Roadside Bar & Grill
1727 S. Telegraph Rd.
Bloomfield Hills
248-858-7270
Handicap accessible
Entrées: $12-$38
Opens at 11 a.m. daily, with brunch on the weekends, and closes at 11 p.m. Monday-Thursday, midnight Friday-Saturday, and 10 p.m. Sunday. A patio will open soon.
Successful restaurateur Bill Roberts says he was thinking about roadside restaurants in northern Michigan when he designed his new Roadside Bar & Grill in Bloomfield Township. It's pretty hard to envision such an up-North place on that portion of Telegraph, which is the most soulless kind of Big Box Row — no hand-lettered "Live Bait & Ammo" signs dot the landscape here. "A space that is urban yet suburban," says the website, obliviously.
But we in metro Detroit have gotten used to finding our food inside places that are no fun at all on the outside. One new and excellent restaurant, the Root, comes to mind, sited in a parking lot surrounded by an array of huge boxes that make up something wildly misnamed — "Town Center Boulevard" — no town, no center, no boulevard. We shrug off the strip mall when we get inside and turn our attention to our immediate surroundings.
In the case of Roadside that means concrete floors, cinderblock walls and pre-owned, distressed wood, certainly a casual atmosphere to go with the casual menu. The lack of padding could be a reason for the high noise levels.
But another reason would be that the place is jammed. I saw people accepting wait times of an hour and 45 minutes (and others walking back out the door). Roberts takes no dinner reservations, and as long as people want his food enough to put up with it, he'll stick to that plan. His loyal fans at Beverly Hills Grill, Streetside Seafood and Town Tavern have been waiting a combined total of years.
I haven't visited those Roberts locations for quite a while, but they have stellar reputations. If Roadside isn't consistently there yet (it opened Feb. 13), I did sample plenty of wonderful dishes. It's also importing dishes popular at the other properties, such as lobster mac and cheese and short rib tacos from Town Tavern, Kobe meatloaf from Beverly Hills, and cedar-planked salmon from Streetside (one employee called it "Cedar Point salmon"). Daily specials (check the website) are unique to Roadside; one night they included steelhead trout, lobster-stuffed pepper and strawberry Brie risotto.
First on the table are top-of-the-line biscuits — a welcome change, and their high and flaky goodness doesn't need additional butter.
Chef Chris Johnson does a good job on the Caesar salad too, with just the right amount of dressing, lots of Parmesan and two big fat anchovies. Other salads are a Carolina coleslaw and the ubiquitous Michigan cherry, with a maple vinaigrette.

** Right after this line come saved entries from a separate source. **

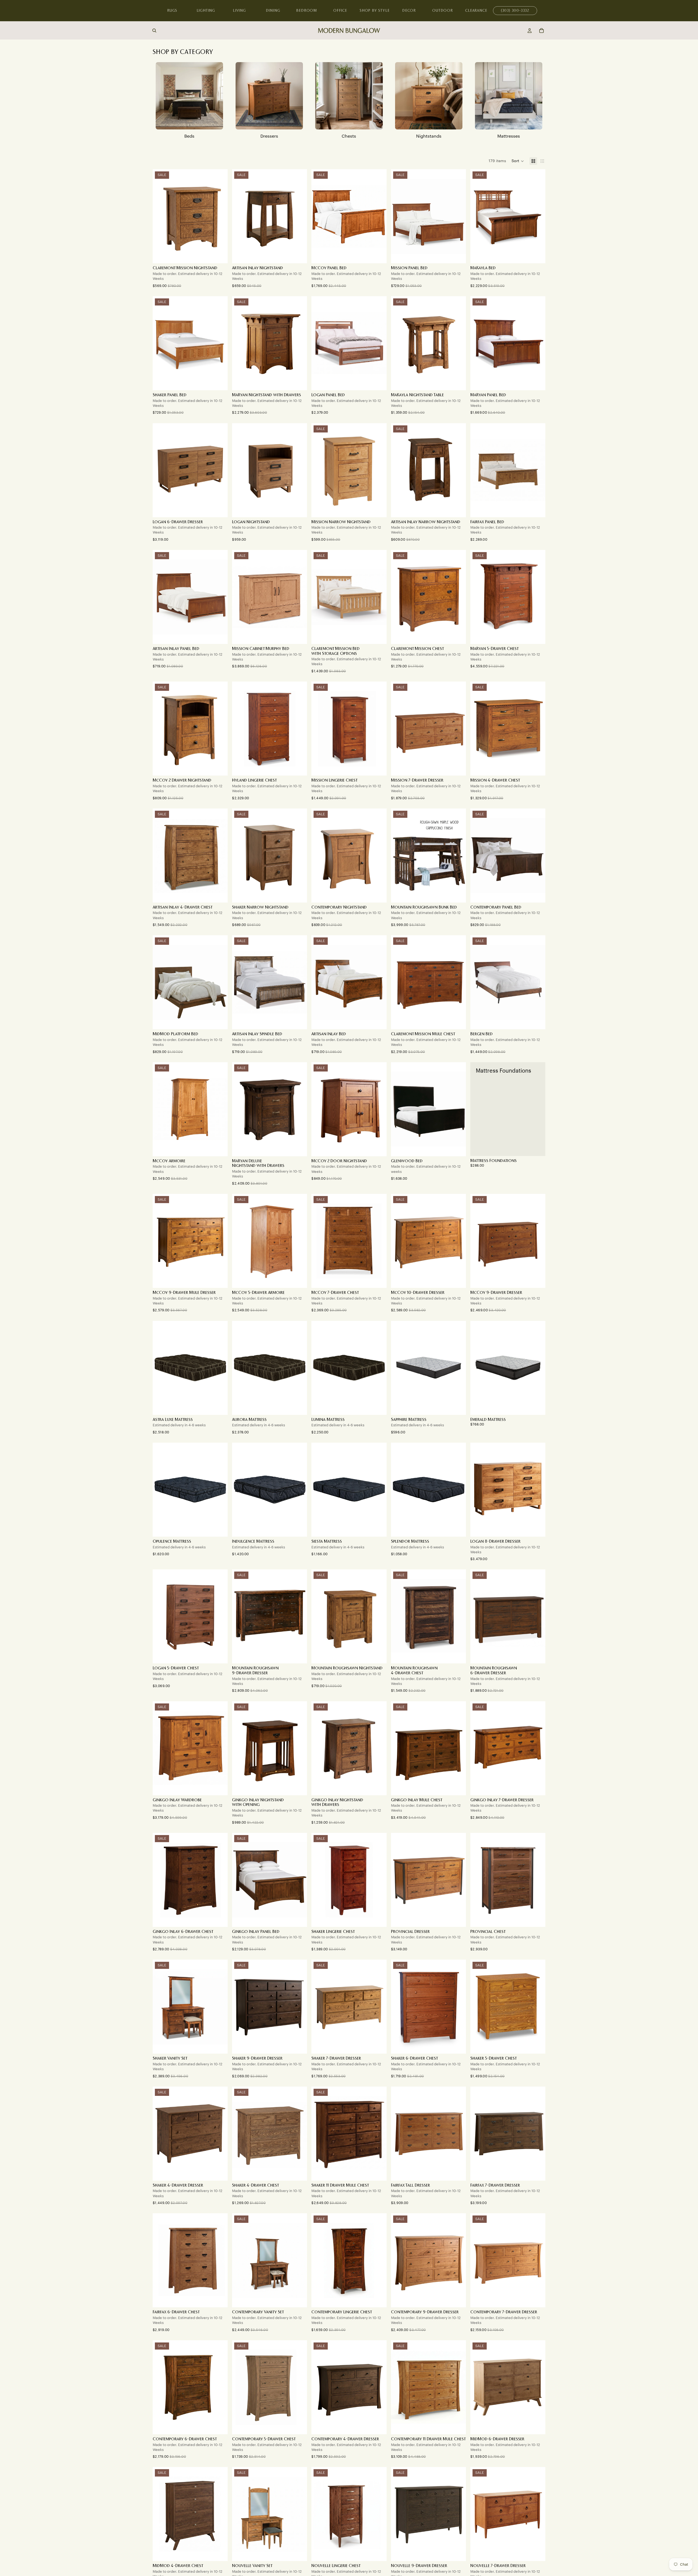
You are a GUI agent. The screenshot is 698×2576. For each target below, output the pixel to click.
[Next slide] (219, 216)
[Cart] (541, 31)
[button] (518, 161)
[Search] (154, 31)
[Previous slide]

Tomato soup is not puréed all the way smooth, which is a good thing, with bits of onion and tomato evident; it's creamy, of course, but a bit piquant, just right. Turkey chili and French onion are the other options.
Johnson mostly plays it traditional with the appetizers: oysters on the half shell; shrimp cocktail, jumbo, of course; calamari in that same red cocktail sauce; Buffalo chicken tenders (not wings) with blue cheese. I asked for warm potato chips with Gorgonzola and bacon and loved the thick hand-cut slices, scattered also with scallions and tomatoes and a splash of Mornay sauce. A lot's going on here, but it works.
Another wonderful appetizer is smoked whitefish cakes with a remoulade that stars roasted tomatoes and capers. The two cakes aren't large (Roadside portions are generally small to medium) but they do set you up nicely. I'm one who believes smoked whitefish deserves to be much more widely ordered and eaten.
Starters were better than mains, at least the four mains I tried, of 15. We found our two burgers, a $12 cheeseburger and a $13 buffalo burger, pretty good to OK. The buffalo burger carried some good caramelized onions but wasn't served medium rare, as ordered. The other was sold as a mix of short rib, steak and brisket but didn't feel especially upscale. The buns did seem lightly toasted, a plus, but were still too soft and characterless.
I don't quite get the fuss about lobster mac and cheese; in our stark-white serving, the delicate mascarpone did not stand up to the lobster. A cheesier cheese wouldn't work well either, though, in my opinion. My fat spaghetti with short-rib Bolognese was on the sweet side, reminiscent of Sloppy Joe more than Bologna, Italia. Other possibilities are fish and chips, three steaks and a $15 enchilada ($18 with meat).
For dessert, two nostalgia items are pineapple upside-down cake and Detroit Athletic Club rice pudding. A warm chocolate ganache cake with raspberry sauce and three perfect raspberries hit the spot; for $6, it was petite.
The drinks list tends American, with vodkas, gins and rums that will be unfamiliar to many. The wine list is also U.S.-focused. I liked a zingy New Zealand sauvignon blanc.
When the excitement dies down and you can get in the door at a reasonable hour, Roadside will be worth that visit.